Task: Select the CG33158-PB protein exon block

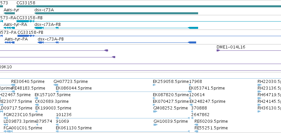Action: [x=23, y=36]
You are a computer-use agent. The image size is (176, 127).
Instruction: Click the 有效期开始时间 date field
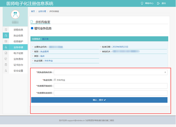pos(110,86)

________________________

TRY IT: Print the entries above exactly, taking out only the pictures.

TASK RESULT:
Task: Select the CG33158-PB protein exon block

Action: [x=23, y=36]
You are a computer-use agent. The image size is (176, 127).
Instruction: Click the 有效期开始时间 date field
pos(110,86)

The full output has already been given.